Items listed in a dataset
§
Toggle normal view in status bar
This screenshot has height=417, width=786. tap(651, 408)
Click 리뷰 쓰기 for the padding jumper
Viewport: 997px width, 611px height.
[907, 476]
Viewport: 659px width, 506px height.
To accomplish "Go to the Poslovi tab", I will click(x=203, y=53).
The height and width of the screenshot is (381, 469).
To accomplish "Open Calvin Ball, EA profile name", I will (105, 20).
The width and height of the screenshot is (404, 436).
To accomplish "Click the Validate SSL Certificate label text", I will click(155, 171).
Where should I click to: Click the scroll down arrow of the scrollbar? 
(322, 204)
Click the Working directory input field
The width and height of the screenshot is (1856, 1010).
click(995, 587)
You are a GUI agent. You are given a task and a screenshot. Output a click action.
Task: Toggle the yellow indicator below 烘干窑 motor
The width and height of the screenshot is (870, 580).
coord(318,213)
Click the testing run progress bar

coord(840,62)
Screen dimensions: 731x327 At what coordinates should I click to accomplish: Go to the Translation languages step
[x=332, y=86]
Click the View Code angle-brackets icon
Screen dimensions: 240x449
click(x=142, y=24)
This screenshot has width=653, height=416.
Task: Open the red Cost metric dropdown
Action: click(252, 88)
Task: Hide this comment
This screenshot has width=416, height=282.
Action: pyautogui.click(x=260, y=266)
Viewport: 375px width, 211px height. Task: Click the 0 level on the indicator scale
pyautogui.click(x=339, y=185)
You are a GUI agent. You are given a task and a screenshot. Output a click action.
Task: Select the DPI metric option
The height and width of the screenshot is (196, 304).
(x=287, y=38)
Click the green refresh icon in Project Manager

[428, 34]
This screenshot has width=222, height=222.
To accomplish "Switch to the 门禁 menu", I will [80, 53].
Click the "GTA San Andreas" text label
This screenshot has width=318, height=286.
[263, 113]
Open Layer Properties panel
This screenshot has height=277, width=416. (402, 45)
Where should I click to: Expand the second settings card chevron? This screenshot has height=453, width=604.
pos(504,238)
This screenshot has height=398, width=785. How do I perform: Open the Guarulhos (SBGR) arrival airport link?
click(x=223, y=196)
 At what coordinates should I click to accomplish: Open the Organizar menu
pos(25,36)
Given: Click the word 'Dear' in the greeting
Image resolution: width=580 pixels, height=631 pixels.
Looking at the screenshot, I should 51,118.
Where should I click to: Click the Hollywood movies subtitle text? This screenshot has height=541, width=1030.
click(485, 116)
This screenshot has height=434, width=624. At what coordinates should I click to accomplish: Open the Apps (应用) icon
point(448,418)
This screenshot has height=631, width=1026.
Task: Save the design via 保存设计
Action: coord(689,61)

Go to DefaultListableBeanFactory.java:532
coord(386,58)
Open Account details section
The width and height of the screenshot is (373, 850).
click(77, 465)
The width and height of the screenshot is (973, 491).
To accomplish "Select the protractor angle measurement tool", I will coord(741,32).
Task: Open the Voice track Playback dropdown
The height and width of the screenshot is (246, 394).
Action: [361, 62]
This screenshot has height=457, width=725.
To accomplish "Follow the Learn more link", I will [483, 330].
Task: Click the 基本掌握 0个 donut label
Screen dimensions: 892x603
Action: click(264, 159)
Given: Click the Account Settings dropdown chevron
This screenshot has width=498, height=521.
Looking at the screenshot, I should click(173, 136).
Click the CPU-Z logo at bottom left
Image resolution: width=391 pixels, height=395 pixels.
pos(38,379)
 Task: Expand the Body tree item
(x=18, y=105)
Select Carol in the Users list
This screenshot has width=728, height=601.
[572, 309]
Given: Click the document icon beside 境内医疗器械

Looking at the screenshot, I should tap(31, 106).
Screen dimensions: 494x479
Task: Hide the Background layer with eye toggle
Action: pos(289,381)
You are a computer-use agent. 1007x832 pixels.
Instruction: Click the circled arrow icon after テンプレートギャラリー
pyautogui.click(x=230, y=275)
§
AIM OF THE EXERCISE — Write out the lines above, starting at the line that contains "This screenshot has height=434, width=624." and ending with the final line, and nothing else; copy them exactly.

WRITTEN ANSWER —
This screenshot has height=434, width=624. At what coordinates should I click to accomplish: Open the Apps (应用) icon
point(448,418)
This screenshot has height=631, width=1026.
Task: Save the design via 保存设计
Action: coord(689,61)

Go to DefaultListableBeanFactory.java:532
coord(386,58)
Open Account details section
The width and height of the screenshot is (373, 850).
click(77, 465)
The width and height of the screenshot is (973, 491).
To accomplish "Select the protractor angle measurement tool", I will coord(741,32).
Task: Open the Voice track Playback dropdown
The height and width of the screenshot is (246, 394).
Action: [361, 62]
This screenshot has height=457, width=725.
To accomplish "Follow the Learn more link", I will [483, 330].
Task: Click the 基本掌握 0个 donut label
Screen dimensions: 892x603
Action: click(264, 159)
Given: Click the Account Settings dropdown chevron
This screenshot has width=498, height=521.
Looking at the screenshot, I should click(173, 136).
Click the CPU-Z logo at bottom left
Image resolution: width=391 pixels, height=395 pixels.
pos(38,379)
 Task: Expand the Body tree item
(x=18, y=105)
Select Carol in the Users list
This screenshot has width=728, height=601.
[572, 309]
Given: Click the document icon beside 境内医疗器械

Looking at the screenshot, I should tap(31, 106).
Screen dimensions: 494x479
Task: Hide the Background layer with eye toggle
Action: pos(289,381)
You are a computer-use agent. 1007x832 pixels.
Instruction: Click the circled arrow icon after テンプレートギャラリー
pyautogui.click(x=230, y=275)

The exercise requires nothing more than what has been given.